Activity →
Write out the line with "The height and" and every later line through the end of the data below, exactly as given, with no pictures in the copy.
━━━ Available data
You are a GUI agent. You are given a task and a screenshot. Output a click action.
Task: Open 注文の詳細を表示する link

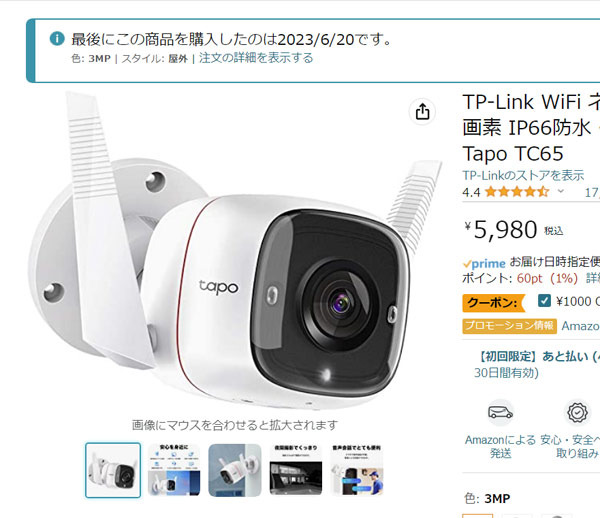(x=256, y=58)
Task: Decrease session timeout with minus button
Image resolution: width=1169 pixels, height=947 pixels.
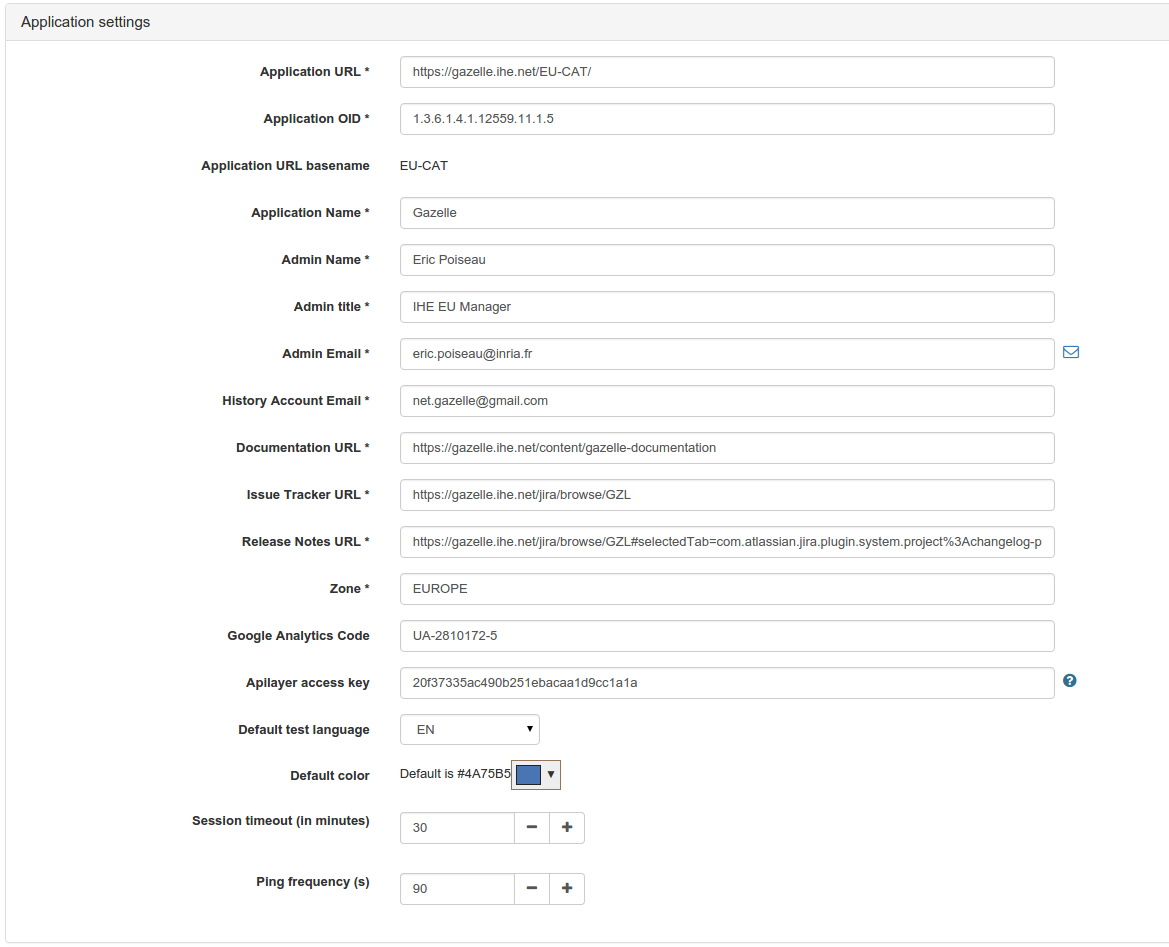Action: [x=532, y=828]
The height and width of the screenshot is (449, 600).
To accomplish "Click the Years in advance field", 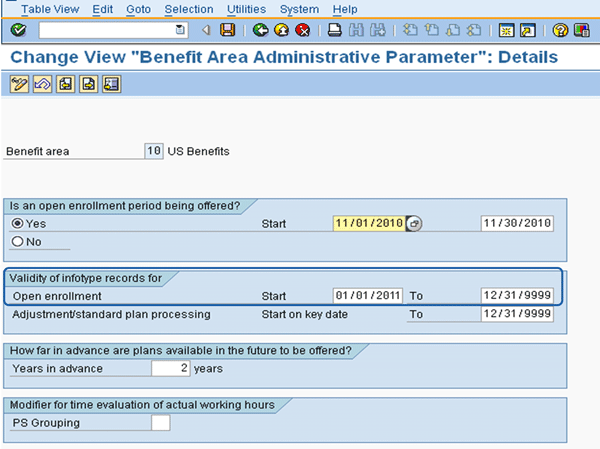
━━━━━━
Result below →
The height and width of the screenshot is (449, 600).
To accomplish "Click the Years in advance field", 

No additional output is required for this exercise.